Christopher Levy has been out of work since June of last year, when federal law enforcement officials shut down Life's Good Inc., alleging that its founder and chief executive, Robert Stinson, was running a $16 million Ponzi scheme.
As if unemployment weren't enough of a burden for Levy, 48, of King of Prussia, the IRS is after him for $353,000 in Life's Good payroll taxes the agency says the Philadelphia company failed to turn over.
"I had nothing to do with taxes," Levy said in an interview at his attorney's office. He said his last title was chief of staff, which meant he was a "glorified firefighter," though he also handled some negotiations for Stinson.
From 2006 to June 2010, Life's Good raised $16 million from investors nationwide, purporting to make high-interest, short-term real estate loans while properties were being fixed up for sale. In reality, prosecutors alleged, Stinson used investors' money for himself and his family, and to pay earlier participants to perpetuate the scheme.
Stinson, in jail since April for violating the terms of a restraining order, is scheduled to change his plea from not guilty to guilty in federal court in Philadelphia on Aug. 15. His attorneys, federal public defenders Felicia Sarner and Stuart Patchen, had no comment Thursday.
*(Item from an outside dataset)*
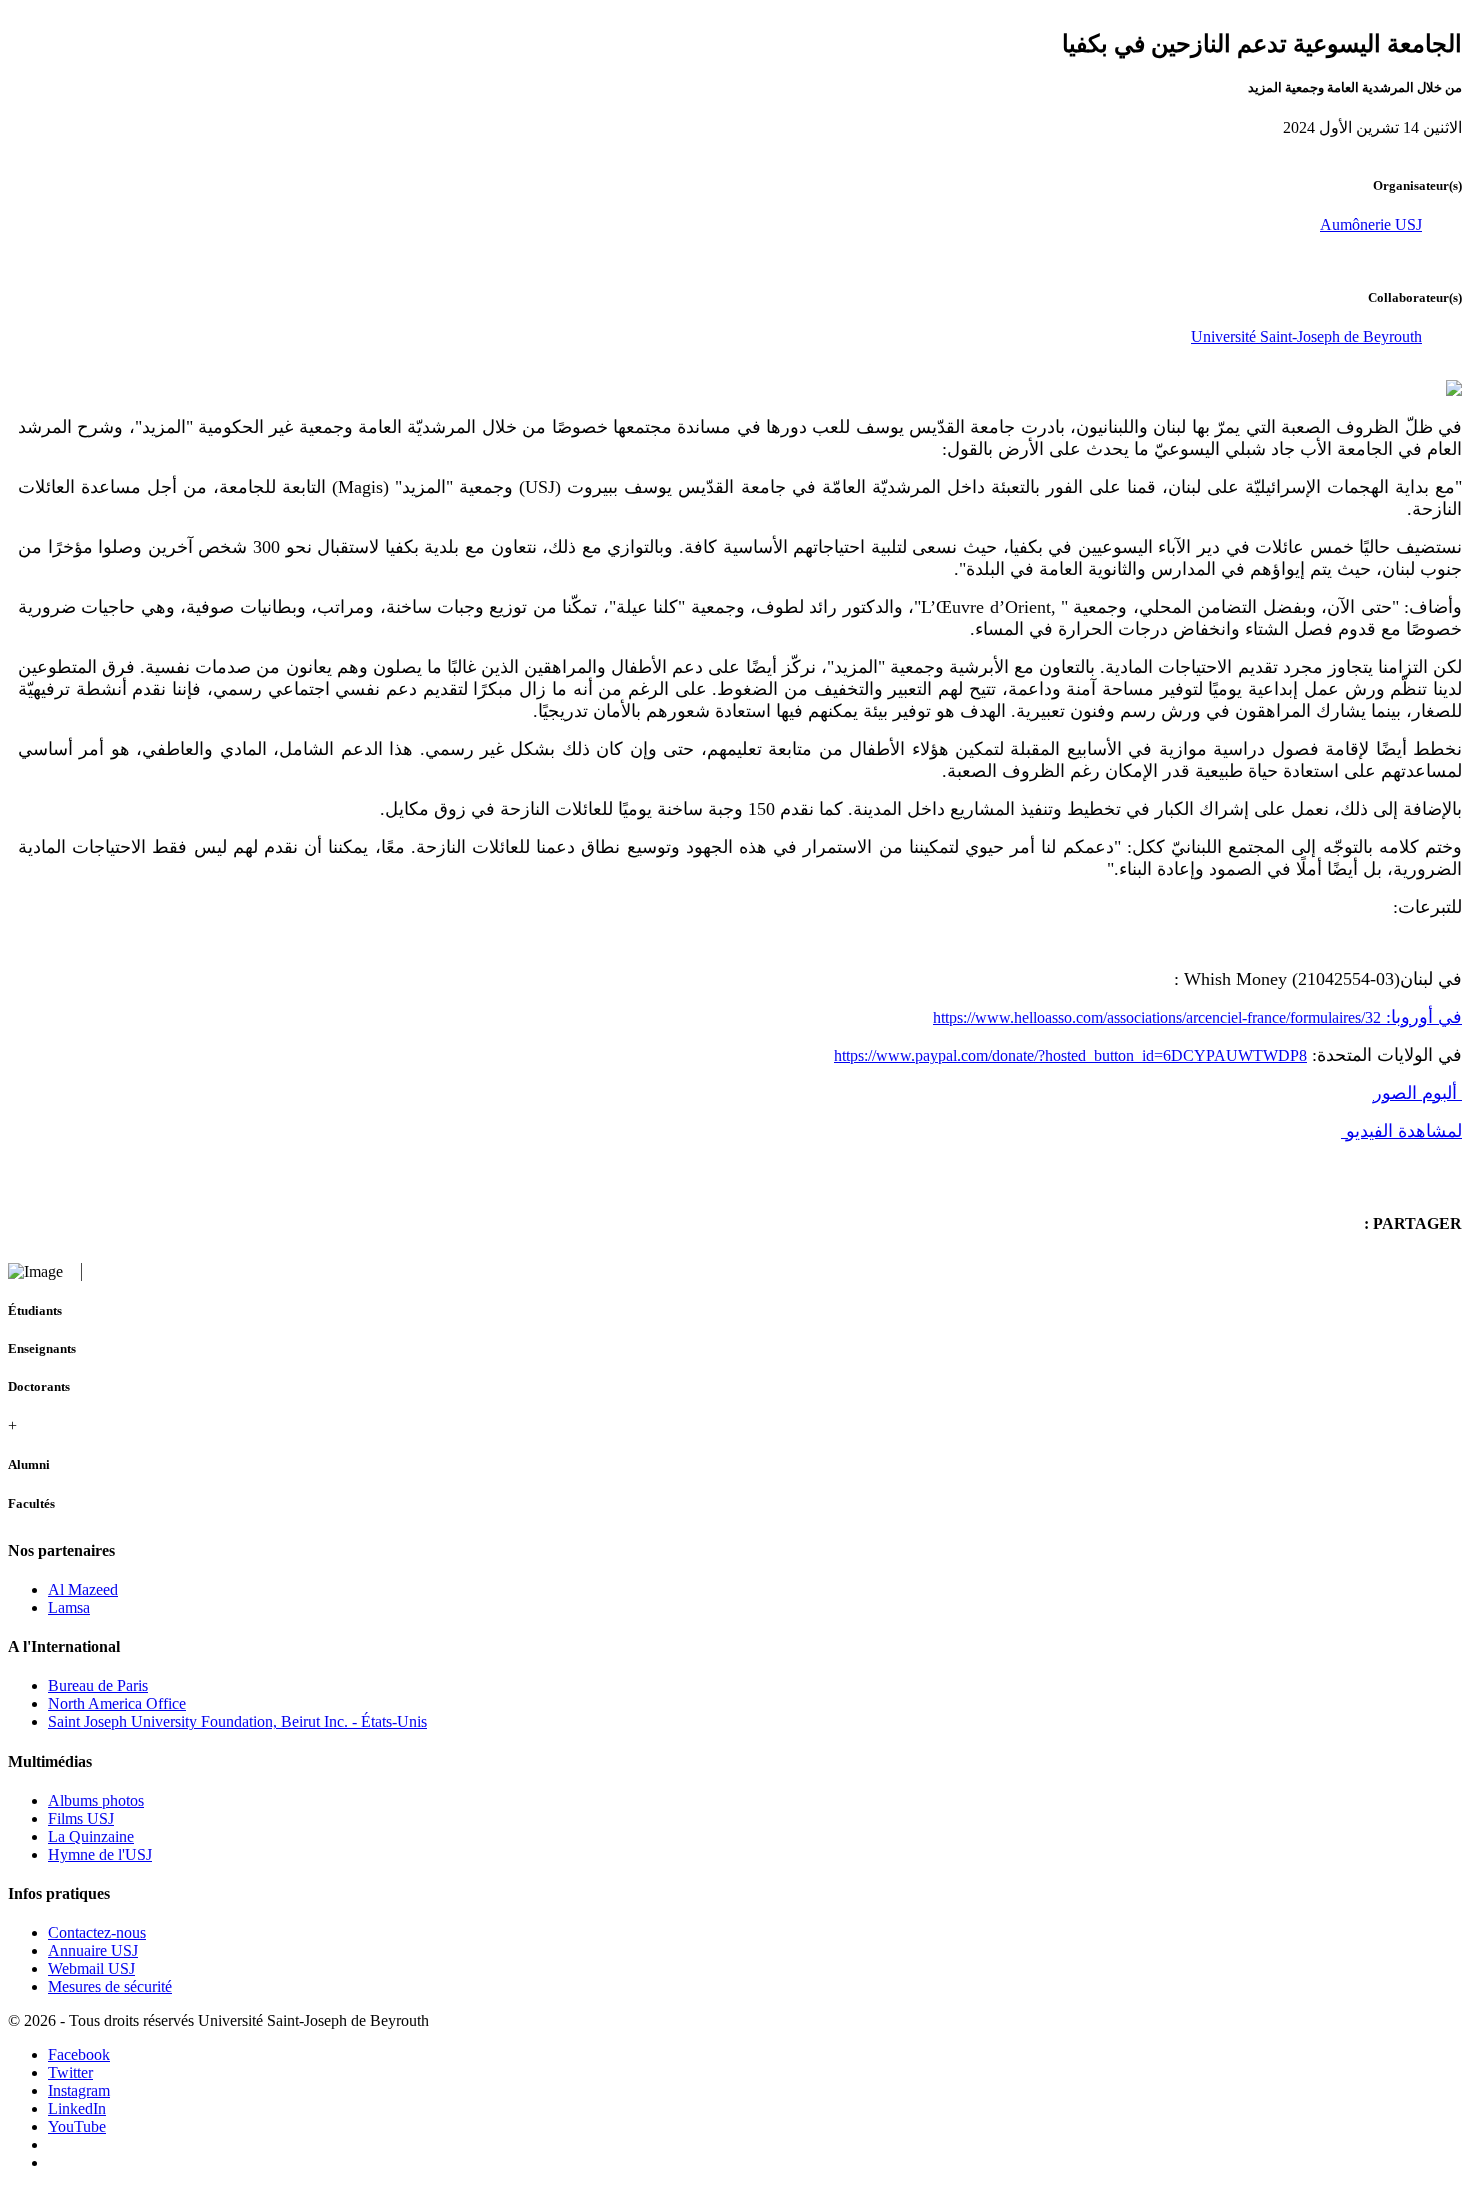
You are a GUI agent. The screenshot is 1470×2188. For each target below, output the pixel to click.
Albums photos (96, 1800)
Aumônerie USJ (1371, 224)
Authorities have not charged Levy or other Life's Good employees, some of whom had equally responsible positions, with any crimes. But now the IRS is threatening to turn Levy's life upside down.
"We believe it's really outrageous for the government to be taking this position. You have a criminal on one hand, and you're going to go after the office manager at his company for all this money," said Kevin Johnson, Levy's attorney, who works in the West Conshohocken office of Chamberlain, Hrdlicka, White, Williams & Aughtry.
"It's just not the right thing to do. Someone at the IRS has to step up and say, 'This is not right,' " said Johnson, who was an IRS agent and appeals officer before switching to law.
IRS spokesman Mark Hanson said the agency could not comment on the case.
Surprisingly to many, the IRS can pursue an employee it deems a "responsible person" for unpaid taxes. A responsible person is one who has the authority to decide which bills a company pays and which it does not pay.
"An employee is not a responsible person if the employee's function was solely to pay the bills as directed by a superior," according to an IRS publication on the penalty Levy is fighting.
"My experience is, when the IRS has unfunded payroll taxes, they look at an expansive net of people they can go after," said Stephen Scherf, a certified public accountant and principal at Asterion Inc., a financial and economic consulting firm in Center City.
Check-signing authority is a red flag for the IRS.
Levy started working at Life's Good in August 2008 and got limited check-signing authority in November 2009. Still, he said he had no say over what to pay and what not to pay.
Stinson "would put money into these accounts to pay these things, and at that time I would pay them, but he had total control of what was coming in and what was going out," Levy said.
In May, the IRS filed a $159,135 lien on Levy's house. The rest of the $353,000 demand is under appeal.
The IRS is not going to get the money from Levy, who is married and has two sons, Johnson said. He doesn't have it.
"All they're going to do is ruin Chris' life," Johnson said. "Why should Chris be another victim of Stinson's crimes?"